_WHAT THE TASK REQUIRES_
In the entries below, find the line containing "The height and" and the line containing "Click the Wallet section heading". Copy those two lines and everything between them exactly, and only that.

_DATA TO PROCESS_
———

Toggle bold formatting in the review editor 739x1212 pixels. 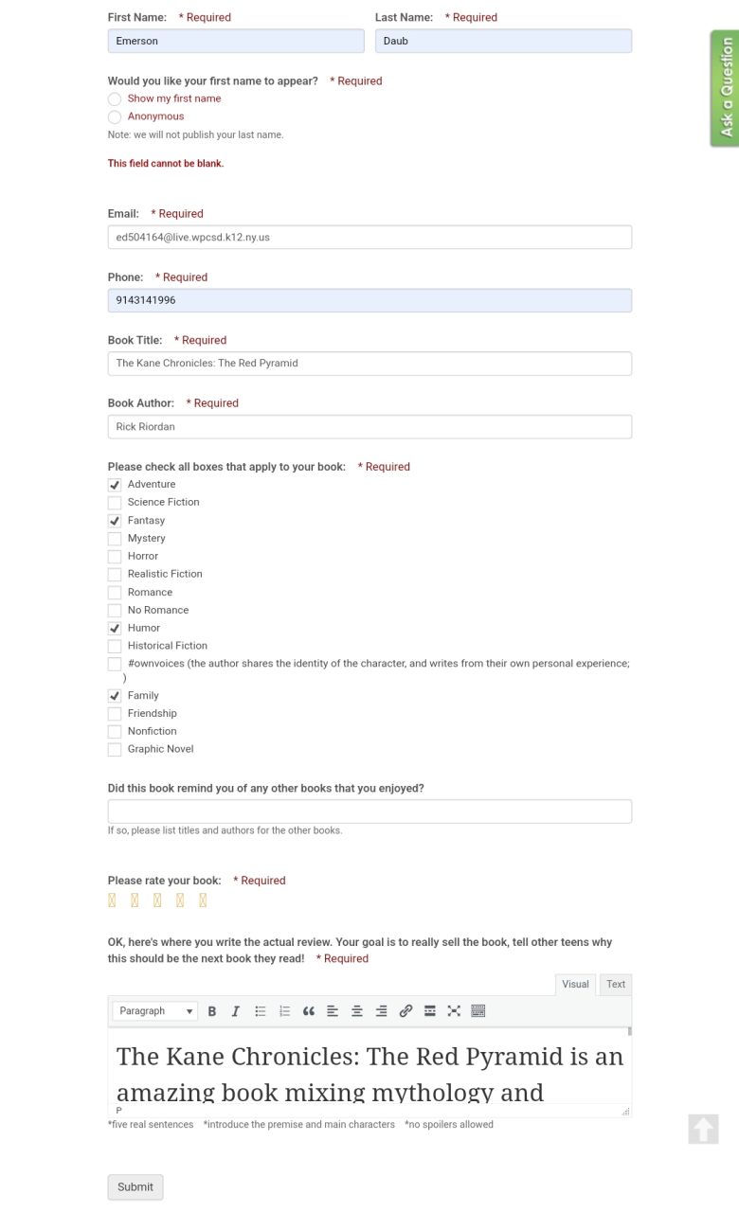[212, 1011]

———

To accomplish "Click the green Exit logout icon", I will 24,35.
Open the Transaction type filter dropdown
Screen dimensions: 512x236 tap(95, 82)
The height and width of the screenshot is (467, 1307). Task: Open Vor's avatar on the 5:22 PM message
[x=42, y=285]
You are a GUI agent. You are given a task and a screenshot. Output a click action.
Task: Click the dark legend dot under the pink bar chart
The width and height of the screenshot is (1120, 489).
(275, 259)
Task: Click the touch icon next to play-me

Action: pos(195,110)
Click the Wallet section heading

———

_OUTPUT_
The height and width of the screenshot is (467, 1307). Task: Open Vor's avatar on the 5:22 PM message
[x=42, y=285]
You are a GUI agent. You are given a task and a screenshot. Output a click action.
Task: Click the dark legend dot under the pink bar chart
The width and height of the screenshot is (1120, 489).
(275, 259)
Task: Click the touch icon next to play-me

Action: pos(195,110)
Click the Wallet section heading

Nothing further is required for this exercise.